Even though tricking users into downloading rogue security software, or scareware, is one of the oldest tricks up cybercriminals' sleeves, it continues to be one of the biggest threats in cyberspace, noted a security expert.
In an e-mail interview with ZDNet Asia, Danny Siew, Trend Micro's senior director for technical support in the Asia-Pacific region, said: "Given the fact that for most of last year, and up until today, we are seeing scareware taking advantage of hot search trends or news or events, its presence should be a concern not just in Asia but all over the world."
His observation is backed by findings released in December 2009 by the U.S. Federal Bureau of Investigation (FBI), which stated that aggressive scareware tactics led to an estimated loss of more than US$150 million to users.
McAfee attributed the success of scareware to social engineering. Vu Nguyen, Asia-Pacific and Japan manager for McAfee Labs' global threat response team, said many of these attacks tapped current news, such as the recent earthquake in Haiti, or specific terms to lure victims to open antivirus files.
"Why is this successful? It is based on scare tactics to get users to react and pay the money right away," noted Nguyen in an e-mail statement.
Trend Micro's Siew added that the traditional methods of getting Net users to download fake antivirus programs are evolving, with cybercriminals now looking to "lock up" victims' data by encrypting their files and holding it ransom until users pay to release them. This method of attack is also known as "ransomware".
In a blog post on the security vendor's TrendLabs Malware Blog site, Det Caraig explained that to recover these files, a user has to download a paid version of the fake antivirus program. "In reality, however, the paid version of the program fixes the problem that [was] created in the first place but only after the user has been forced to pay up," he added.
Evolving FAKEAV attacks
One of the more common scareware currently in circulation in Asia, as well as globally, is FAKEAV. Siew said that in 2009 alone, more than 50 FAKEAV-related attacks were reported. Attack methods were initially in the form of, for example, bogus LinkedIn profiles proliferating malicious URLs that consequently led to FAKEAV downloads.

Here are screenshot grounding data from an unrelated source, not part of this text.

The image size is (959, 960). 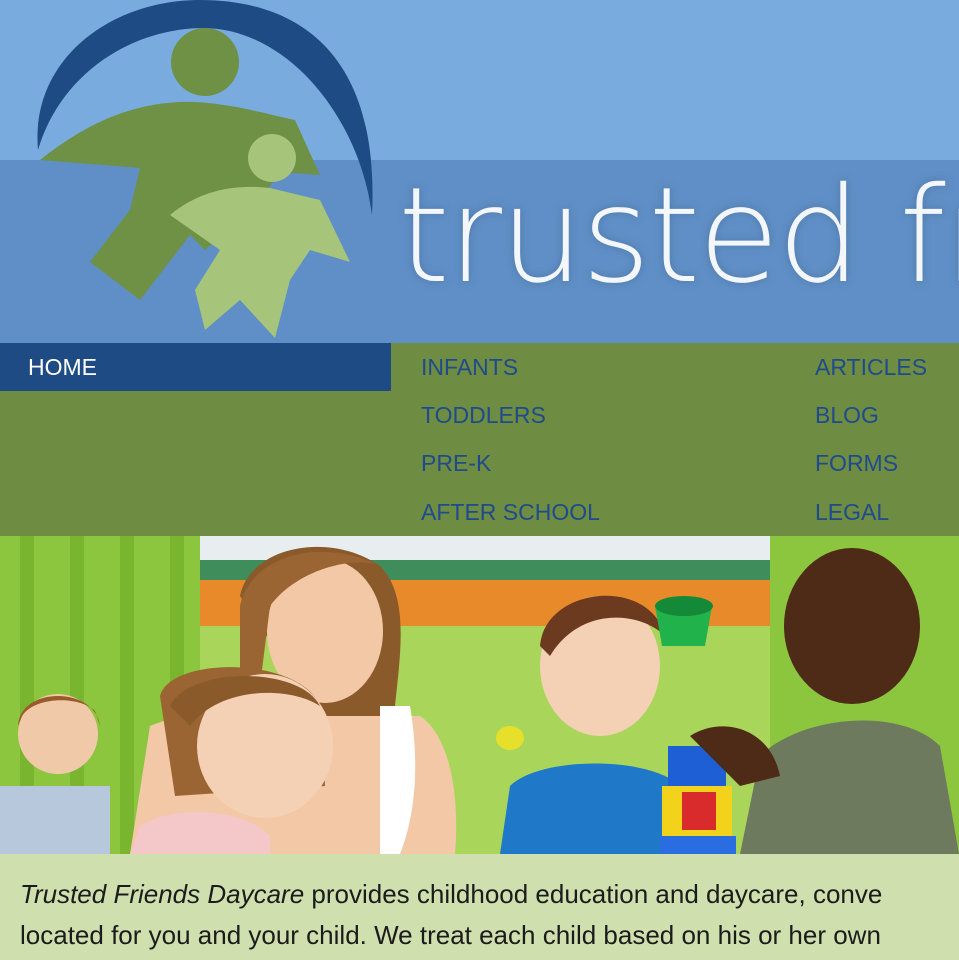 I want to click on nav-item-forms: FORMS, so click(x=856, y=463).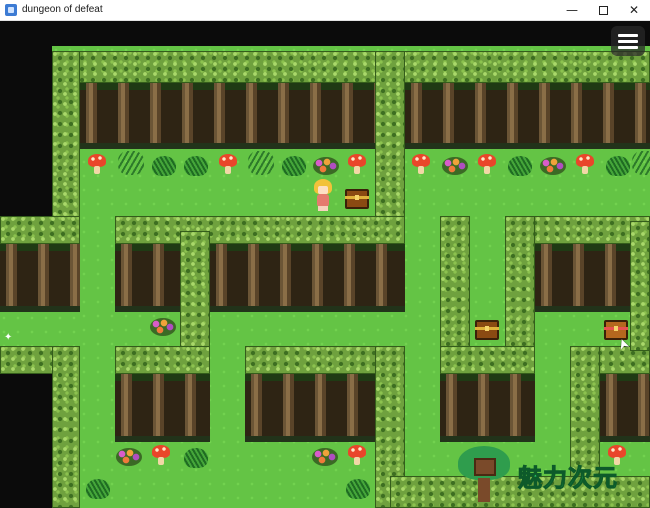 This screenshot has height=508, width=650. Describe the element at coordinates (62, 10) in the screenshot. I see `window-title: dungeon of defeat` at that location.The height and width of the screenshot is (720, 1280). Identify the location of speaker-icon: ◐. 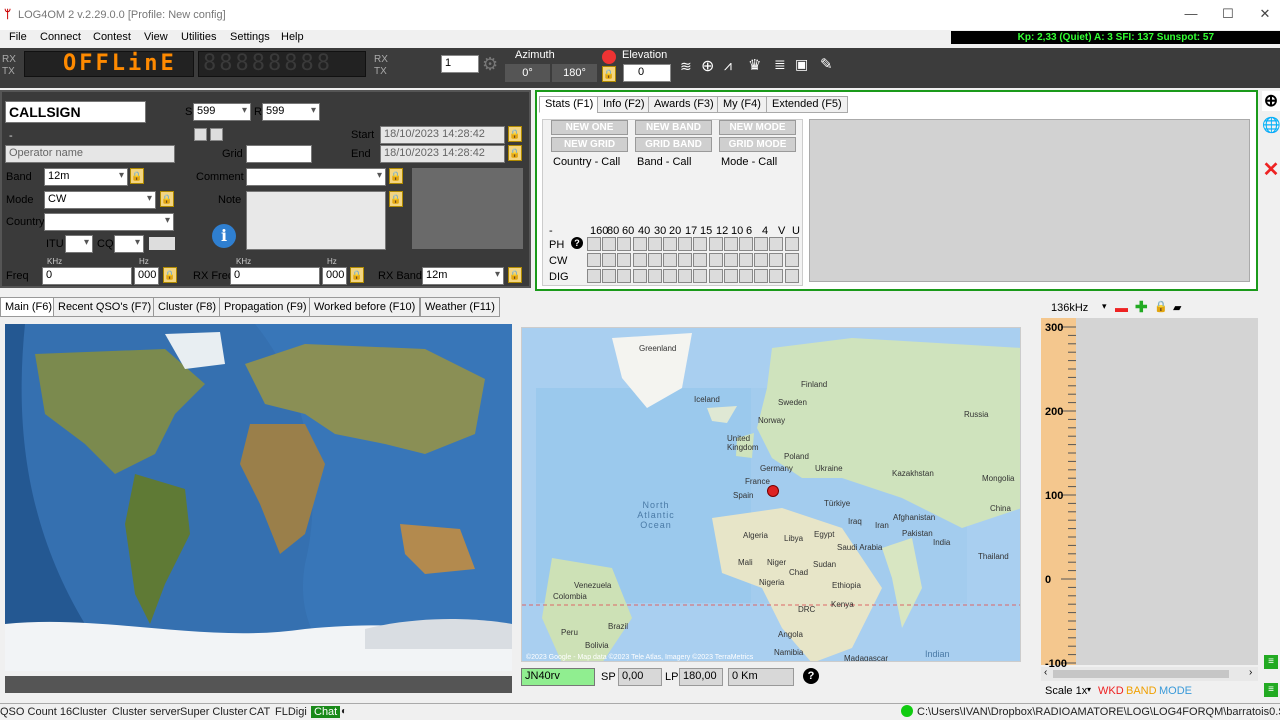
(344, 712).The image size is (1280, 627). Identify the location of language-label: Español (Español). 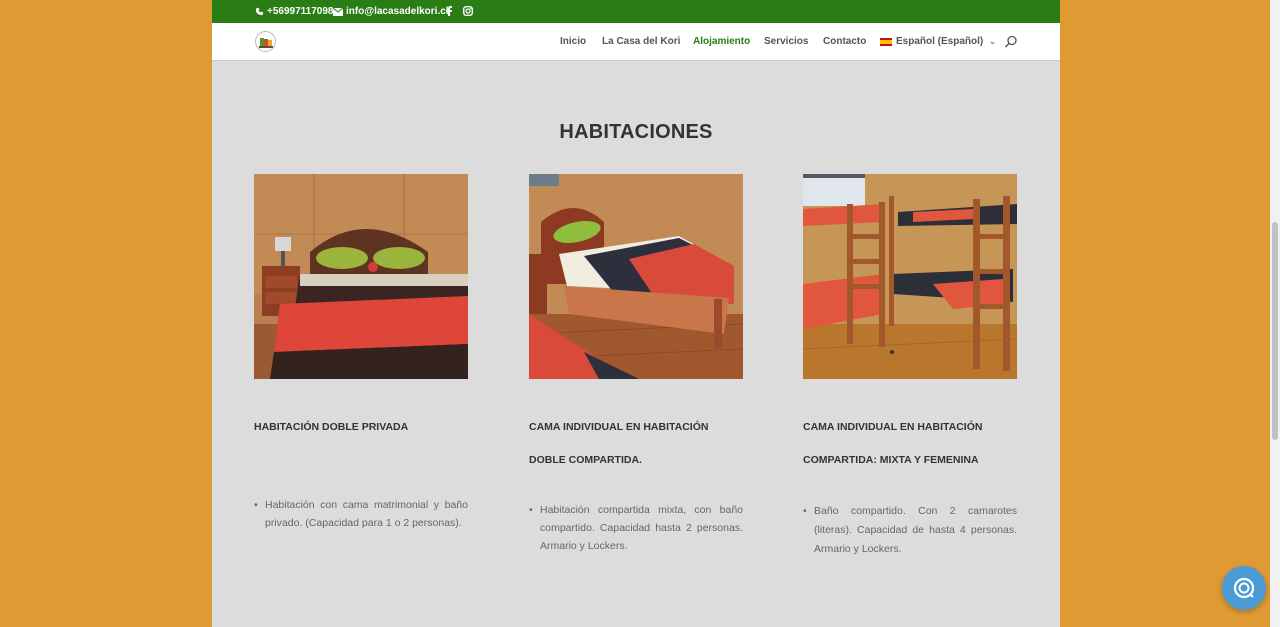
(940, 42).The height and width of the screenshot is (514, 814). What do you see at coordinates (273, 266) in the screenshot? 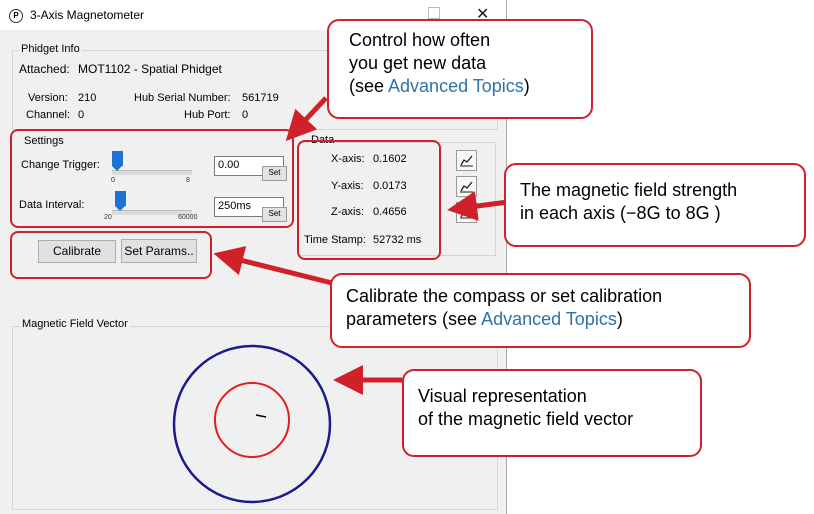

However, over time, cybercriminals started to venture into ransomware and search engine optimization (SEO) poisoning, Siew noted. More recent developments also include the use of Google Trends and geolocation technologies that track Internet Protocol (IP) addresses, which "enabled cybercriminals to instigate more targeted and more successful attacks", he said.
Prevention better than cure
To prevent scareware attacks, the most basic rule is still to "avoid clicking any URL and executing any file that came from someone you do not know", Siew said. "Despite this oft-repeated warning, however, people still fall prey to their own curiosity and pay the price."
Other than encouraging users to install security software to safeguard their data, McAfee's Nguyen also advised users to use their common sense. "If something is too good to be true, then it probably is."